EXERCISE DIRECTIONS:
Beginning with the first line, transcribe the entries below exactly through the line containing "Given: Click the Your", inclusive.
* * * * * * *
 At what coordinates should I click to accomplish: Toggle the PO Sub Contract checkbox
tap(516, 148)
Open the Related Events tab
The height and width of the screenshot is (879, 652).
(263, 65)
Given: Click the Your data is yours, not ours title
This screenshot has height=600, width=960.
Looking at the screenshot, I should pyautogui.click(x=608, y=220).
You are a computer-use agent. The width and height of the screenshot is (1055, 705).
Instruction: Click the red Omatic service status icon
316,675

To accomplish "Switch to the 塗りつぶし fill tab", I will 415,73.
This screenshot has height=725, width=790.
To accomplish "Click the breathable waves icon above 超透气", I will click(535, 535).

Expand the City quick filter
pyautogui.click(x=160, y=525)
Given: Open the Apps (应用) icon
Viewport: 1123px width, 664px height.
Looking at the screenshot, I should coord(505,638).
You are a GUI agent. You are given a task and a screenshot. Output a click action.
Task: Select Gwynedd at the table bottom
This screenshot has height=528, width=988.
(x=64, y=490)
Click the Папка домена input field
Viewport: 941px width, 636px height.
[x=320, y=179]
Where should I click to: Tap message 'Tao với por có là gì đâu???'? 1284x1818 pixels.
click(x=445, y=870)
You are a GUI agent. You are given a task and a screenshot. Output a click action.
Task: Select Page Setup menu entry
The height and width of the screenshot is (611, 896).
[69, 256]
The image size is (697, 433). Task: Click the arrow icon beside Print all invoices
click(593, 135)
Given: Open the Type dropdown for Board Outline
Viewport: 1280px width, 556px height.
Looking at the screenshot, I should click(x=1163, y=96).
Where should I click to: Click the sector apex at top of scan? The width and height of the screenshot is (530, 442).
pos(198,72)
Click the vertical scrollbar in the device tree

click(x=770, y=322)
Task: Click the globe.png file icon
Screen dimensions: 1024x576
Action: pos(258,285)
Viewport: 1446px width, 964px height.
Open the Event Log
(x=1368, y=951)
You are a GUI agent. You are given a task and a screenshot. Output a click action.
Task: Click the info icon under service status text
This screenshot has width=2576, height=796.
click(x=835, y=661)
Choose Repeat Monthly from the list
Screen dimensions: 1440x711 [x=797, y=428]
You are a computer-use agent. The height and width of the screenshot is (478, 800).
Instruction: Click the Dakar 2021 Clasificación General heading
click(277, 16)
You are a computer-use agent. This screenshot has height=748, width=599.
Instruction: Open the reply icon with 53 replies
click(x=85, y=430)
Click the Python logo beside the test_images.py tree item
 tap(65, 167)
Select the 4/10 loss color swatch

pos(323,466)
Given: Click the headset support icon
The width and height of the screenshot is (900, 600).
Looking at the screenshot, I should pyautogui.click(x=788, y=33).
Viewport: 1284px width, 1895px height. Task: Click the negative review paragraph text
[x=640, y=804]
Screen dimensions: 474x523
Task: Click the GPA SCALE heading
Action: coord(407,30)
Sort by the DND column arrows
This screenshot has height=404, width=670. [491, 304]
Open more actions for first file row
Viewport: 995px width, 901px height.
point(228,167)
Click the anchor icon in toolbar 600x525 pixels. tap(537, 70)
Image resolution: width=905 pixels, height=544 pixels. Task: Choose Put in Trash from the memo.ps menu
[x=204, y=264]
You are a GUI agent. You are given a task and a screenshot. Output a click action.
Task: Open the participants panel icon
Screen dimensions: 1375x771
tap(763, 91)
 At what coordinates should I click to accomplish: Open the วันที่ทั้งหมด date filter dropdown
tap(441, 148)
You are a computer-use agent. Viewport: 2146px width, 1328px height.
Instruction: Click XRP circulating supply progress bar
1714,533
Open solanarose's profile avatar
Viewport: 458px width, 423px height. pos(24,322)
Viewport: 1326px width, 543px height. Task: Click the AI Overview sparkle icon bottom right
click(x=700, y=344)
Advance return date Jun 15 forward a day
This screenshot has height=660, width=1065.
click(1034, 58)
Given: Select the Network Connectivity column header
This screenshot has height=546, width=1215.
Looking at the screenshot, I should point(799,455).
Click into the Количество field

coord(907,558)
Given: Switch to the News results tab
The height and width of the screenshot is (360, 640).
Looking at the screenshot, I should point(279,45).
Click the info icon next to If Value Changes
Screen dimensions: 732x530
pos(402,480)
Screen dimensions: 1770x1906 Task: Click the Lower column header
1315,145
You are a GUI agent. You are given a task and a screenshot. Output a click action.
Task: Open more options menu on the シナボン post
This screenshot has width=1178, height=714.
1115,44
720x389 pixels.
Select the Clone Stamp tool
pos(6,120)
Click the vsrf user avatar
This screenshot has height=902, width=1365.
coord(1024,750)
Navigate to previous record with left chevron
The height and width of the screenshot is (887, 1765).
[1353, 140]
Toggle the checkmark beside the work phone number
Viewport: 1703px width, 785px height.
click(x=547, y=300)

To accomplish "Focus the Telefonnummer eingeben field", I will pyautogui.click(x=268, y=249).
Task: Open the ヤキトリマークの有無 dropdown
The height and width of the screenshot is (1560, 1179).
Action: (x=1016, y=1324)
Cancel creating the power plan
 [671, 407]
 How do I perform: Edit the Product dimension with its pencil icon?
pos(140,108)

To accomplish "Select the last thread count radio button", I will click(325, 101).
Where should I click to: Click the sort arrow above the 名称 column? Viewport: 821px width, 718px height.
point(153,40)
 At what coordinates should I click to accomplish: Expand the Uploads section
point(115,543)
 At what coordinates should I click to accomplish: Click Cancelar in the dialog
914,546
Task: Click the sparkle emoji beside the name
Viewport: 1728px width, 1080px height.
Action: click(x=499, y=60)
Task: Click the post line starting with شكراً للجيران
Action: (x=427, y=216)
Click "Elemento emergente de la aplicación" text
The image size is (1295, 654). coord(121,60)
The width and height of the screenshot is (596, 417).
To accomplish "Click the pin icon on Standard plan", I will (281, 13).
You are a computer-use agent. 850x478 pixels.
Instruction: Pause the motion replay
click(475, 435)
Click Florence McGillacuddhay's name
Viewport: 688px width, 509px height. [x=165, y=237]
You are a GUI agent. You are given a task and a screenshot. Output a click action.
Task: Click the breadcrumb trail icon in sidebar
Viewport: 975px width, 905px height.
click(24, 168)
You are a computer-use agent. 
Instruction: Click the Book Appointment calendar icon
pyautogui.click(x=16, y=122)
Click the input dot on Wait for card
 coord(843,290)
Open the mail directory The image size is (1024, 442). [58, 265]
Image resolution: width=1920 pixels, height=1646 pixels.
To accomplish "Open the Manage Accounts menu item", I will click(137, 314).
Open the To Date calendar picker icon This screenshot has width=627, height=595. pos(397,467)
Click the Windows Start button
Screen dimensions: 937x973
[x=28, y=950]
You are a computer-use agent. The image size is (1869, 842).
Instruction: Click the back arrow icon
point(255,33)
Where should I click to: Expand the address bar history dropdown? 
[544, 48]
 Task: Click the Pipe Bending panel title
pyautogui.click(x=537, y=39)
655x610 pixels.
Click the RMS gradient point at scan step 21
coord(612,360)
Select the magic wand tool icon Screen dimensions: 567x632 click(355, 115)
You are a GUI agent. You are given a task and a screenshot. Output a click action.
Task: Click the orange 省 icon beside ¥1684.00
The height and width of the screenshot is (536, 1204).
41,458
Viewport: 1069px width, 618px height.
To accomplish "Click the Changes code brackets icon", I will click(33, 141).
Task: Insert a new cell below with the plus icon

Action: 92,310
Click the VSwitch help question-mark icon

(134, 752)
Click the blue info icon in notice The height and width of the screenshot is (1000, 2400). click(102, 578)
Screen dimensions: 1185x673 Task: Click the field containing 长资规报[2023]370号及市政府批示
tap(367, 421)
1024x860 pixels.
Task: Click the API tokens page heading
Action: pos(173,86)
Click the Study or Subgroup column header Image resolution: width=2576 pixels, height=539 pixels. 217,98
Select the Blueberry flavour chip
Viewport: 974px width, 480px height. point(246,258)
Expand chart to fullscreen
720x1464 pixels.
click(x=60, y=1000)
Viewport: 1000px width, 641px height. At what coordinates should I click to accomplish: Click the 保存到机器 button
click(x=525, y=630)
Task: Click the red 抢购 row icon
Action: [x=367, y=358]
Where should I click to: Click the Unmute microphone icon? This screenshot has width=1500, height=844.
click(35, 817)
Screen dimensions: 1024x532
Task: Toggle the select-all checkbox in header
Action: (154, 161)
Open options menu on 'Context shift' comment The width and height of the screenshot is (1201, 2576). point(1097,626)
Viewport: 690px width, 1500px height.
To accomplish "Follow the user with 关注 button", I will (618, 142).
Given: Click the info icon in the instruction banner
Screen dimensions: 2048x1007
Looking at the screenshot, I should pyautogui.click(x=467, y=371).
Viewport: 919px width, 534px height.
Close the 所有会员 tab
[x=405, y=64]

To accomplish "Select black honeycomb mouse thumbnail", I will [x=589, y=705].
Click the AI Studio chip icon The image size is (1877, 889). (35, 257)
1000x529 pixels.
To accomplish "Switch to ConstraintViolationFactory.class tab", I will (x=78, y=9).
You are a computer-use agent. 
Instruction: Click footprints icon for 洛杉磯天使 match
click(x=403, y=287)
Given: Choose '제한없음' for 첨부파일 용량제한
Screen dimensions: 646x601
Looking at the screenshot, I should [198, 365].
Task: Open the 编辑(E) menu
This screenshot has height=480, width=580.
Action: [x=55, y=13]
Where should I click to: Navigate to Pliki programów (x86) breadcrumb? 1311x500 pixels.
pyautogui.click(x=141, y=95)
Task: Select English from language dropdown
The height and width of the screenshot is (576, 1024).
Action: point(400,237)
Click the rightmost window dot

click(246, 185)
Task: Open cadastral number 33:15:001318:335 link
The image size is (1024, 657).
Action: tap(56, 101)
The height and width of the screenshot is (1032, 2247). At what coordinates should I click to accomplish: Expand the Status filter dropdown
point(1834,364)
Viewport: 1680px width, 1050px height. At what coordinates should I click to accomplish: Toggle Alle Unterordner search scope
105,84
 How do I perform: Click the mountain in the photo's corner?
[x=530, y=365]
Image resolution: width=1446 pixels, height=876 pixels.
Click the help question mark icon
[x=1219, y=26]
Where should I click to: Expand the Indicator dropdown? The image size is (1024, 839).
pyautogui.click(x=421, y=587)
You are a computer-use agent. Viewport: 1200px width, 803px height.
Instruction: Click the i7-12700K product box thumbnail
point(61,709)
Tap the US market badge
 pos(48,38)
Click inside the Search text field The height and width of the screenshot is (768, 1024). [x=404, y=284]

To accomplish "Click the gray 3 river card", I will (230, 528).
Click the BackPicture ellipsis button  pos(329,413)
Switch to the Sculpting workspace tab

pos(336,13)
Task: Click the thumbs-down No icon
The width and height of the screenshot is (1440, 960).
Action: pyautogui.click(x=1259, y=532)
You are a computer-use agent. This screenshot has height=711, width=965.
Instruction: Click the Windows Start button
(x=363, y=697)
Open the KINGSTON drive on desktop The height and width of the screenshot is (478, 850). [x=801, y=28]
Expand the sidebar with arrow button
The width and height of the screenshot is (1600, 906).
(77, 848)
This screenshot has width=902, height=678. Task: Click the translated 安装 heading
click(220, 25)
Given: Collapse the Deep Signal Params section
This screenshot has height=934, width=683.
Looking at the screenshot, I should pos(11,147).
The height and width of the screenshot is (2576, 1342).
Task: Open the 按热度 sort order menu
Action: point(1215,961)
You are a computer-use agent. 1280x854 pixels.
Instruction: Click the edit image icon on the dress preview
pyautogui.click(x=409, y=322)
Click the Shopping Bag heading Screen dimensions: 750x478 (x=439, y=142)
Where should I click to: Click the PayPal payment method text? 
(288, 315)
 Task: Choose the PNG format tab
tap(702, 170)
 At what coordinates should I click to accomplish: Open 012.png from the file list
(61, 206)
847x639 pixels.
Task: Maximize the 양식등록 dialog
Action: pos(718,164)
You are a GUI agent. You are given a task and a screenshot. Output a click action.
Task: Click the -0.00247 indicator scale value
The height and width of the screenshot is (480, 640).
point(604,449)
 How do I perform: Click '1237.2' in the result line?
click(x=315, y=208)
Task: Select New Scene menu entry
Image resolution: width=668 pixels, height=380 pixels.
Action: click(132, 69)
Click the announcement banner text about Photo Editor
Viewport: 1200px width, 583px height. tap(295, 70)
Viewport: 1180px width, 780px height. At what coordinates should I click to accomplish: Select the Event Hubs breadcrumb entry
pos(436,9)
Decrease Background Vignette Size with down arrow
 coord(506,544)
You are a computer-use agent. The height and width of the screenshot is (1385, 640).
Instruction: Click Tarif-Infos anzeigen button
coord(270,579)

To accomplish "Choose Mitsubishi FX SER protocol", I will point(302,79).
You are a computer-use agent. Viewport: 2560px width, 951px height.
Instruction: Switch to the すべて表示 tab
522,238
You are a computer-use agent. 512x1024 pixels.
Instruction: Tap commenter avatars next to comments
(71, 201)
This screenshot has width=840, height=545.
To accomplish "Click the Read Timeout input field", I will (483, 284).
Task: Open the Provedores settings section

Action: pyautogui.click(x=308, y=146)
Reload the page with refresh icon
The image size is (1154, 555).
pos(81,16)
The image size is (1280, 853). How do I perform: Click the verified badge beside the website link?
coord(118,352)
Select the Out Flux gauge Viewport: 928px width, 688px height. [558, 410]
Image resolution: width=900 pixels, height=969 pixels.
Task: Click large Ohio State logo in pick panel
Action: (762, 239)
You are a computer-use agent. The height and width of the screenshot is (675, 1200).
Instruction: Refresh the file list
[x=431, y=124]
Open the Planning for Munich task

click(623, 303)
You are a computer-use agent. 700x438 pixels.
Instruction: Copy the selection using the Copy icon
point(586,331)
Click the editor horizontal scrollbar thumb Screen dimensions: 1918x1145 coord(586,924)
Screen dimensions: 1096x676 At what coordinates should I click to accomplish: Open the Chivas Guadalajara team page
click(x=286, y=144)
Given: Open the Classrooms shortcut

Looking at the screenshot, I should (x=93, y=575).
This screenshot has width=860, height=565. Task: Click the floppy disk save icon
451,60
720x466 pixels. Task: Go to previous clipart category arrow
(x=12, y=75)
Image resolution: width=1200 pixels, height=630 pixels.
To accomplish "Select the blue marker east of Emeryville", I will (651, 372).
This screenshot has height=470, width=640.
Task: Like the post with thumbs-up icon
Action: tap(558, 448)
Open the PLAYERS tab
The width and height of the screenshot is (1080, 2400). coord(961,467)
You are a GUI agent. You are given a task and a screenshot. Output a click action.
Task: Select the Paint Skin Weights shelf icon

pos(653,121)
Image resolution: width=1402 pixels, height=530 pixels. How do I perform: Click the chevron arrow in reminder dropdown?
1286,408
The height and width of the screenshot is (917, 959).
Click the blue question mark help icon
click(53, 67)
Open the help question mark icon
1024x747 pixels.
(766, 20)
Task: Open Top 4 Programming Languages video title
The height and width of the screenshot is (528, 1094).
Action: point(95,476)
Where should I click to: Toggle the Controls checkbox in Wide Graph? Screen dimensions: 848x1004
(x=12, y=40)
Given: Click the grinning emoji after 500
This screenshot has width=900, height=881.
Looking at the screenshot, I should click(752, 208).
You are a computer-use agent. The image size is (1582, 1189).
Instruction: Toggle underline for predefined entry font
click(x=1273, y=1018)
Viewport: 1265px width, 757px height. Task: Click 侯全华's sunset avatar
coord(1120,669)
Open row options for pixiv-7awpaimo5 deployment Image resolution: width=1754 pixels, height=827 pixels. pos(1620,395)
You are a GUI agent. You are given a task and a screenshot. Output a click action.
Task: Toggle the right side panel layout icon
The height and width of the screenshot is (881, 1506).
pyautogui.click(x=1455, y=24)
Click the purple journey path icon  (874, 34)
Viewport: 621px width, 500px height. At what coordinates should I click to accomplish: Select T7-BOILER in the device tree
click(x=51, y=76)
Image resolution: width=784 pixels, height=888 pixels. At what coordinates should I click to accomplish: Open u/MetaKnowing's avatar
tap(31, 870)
* * * * * * *
EXERCISE ANSWER:
 At what coordinates should I click to accomplish: Toggle the PO Sub Contract checkbox
tap(516, 148)
Open the Related Events tab
The height and width of the screenshot is (879, 652).
(263, 65)
Given: Click the Your data is yours, not ours title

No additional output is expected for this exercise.